Most mornings, though, I went straight to the mess room, where breakfast would be waiting. We were long past having chicken soup for every meal, but nonetheless there was little real variation in our morning diet: a bowl of warm oatmeal or cold granola, a cup of juice tasting like an odd combination of apples and grapes, a muffin or a
couple of slices of toast, a sliced banana or half of a grapefruit or a sliced orange. The only utensils were metal spoons, which had to be left on the table along with our plates and whatever we hadn’t eaten. If someone tried to smuggle something out of the mess room, he or she would receive a skull-splitting headache as punishment.
Breakfast and dinner were the only times when we got to socialize with one another. We sat together on wooden benches at long wooden tables, with no real seating order except that which we made ourselves. The first few days, the only people I knew were Sam, Russell, Kate, and Anna. I usually dined with Kate—who had recovered from her attempted rape by the late, unlamented George, yet never again entered the bathroom without Anna at her side—or Russell or Anna, but after a while I met other people who had also been in the White Room, and then those who had been living here before us. In time, I eventually learned everyone’s names: Peter, Rachel, Winston, Kent, Lisa, Caitlin, Chad, Saul, Rebecca, Kevin, Amad, Sue, Jeffery, Isak, Walt, Chang, so on and so forth, more than forty in all.
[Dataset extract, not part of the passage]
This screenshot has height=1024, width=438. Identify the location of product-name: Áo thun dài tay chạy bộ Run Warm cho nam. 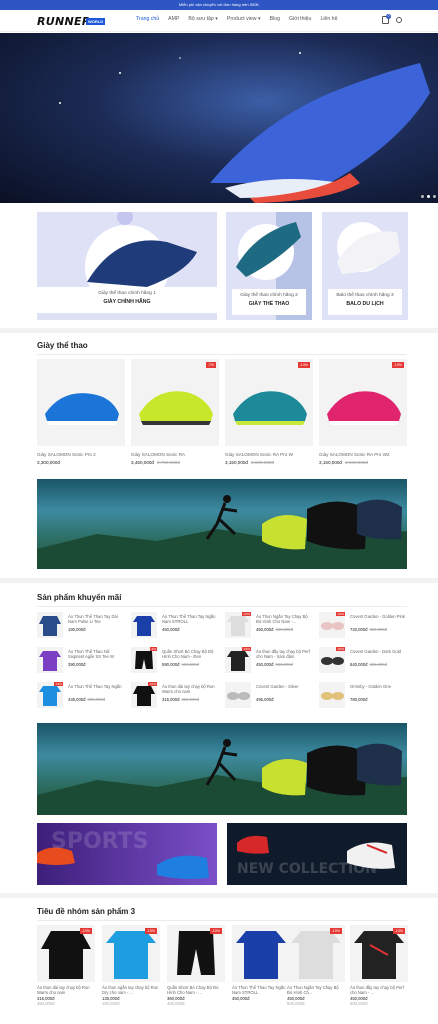
(66, 990).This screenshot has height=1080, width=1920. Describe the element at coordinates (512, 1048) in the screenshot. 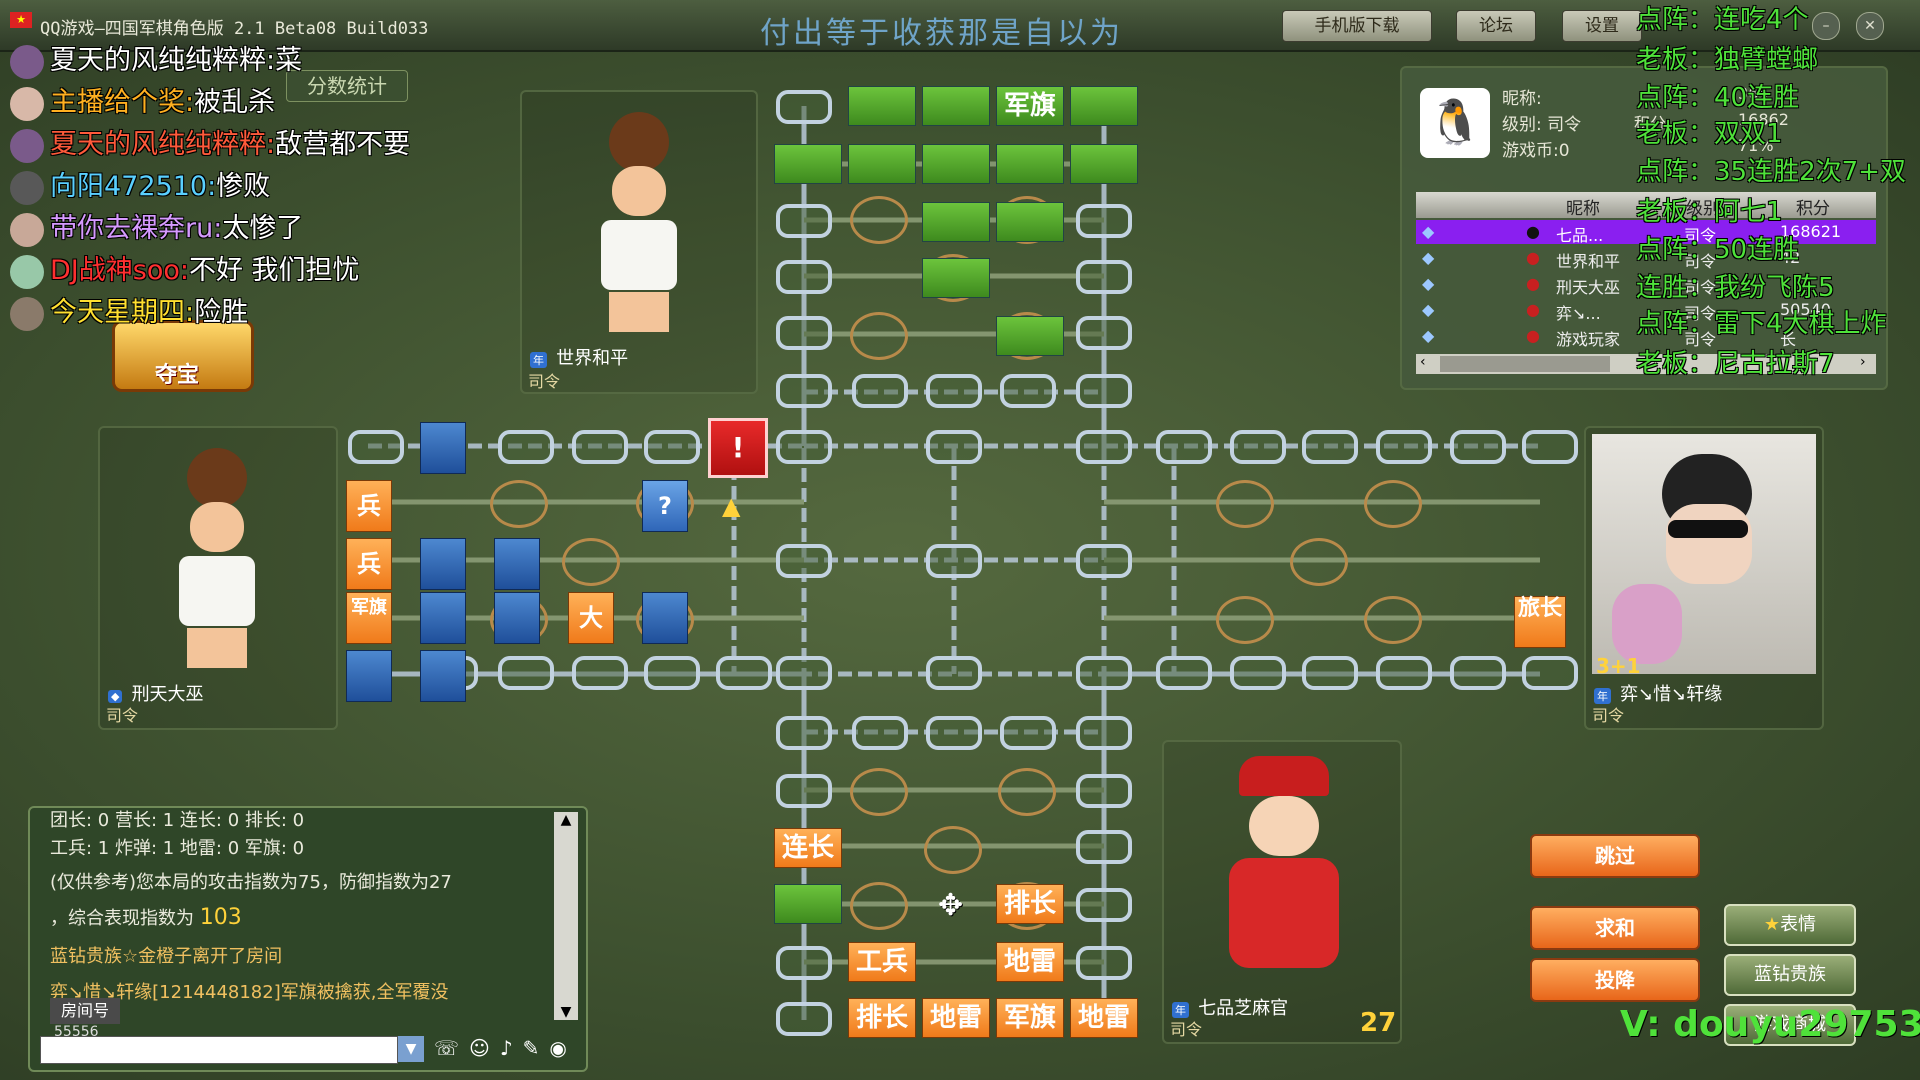

I see `speaker-icon: ♪` at that location.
Some of us, like myself, had learned that we had last names as well, but we seldom if ever used them. Our conversations were hardly sparkling—mainly it was about what we had scrubbed, swept, or mopped the day before—and there were often long pauses during which you could see people batting their eyelids, then staring blankly into space as their eyes briefly filmed over. We all knew what that signified: our associates were speaking to us, giving us little pieces of information that we needed to know that instant, such as how to remove an orange seed from our mouths without spitting, or that we needed to excuse ourselves from the table and return to our rooms before we succumbed to the urge to relieve ourselves.
One morning, I found myself sitting across the table from the large man who had frightened me so much when I had first seen him in the White Room. He wasn’t nearly so frightening now, yet he made me nervous by staring intently at me as I ate. When I asked him what his name was, he told me that his name was Christopher…and then he asked if my name was Alec.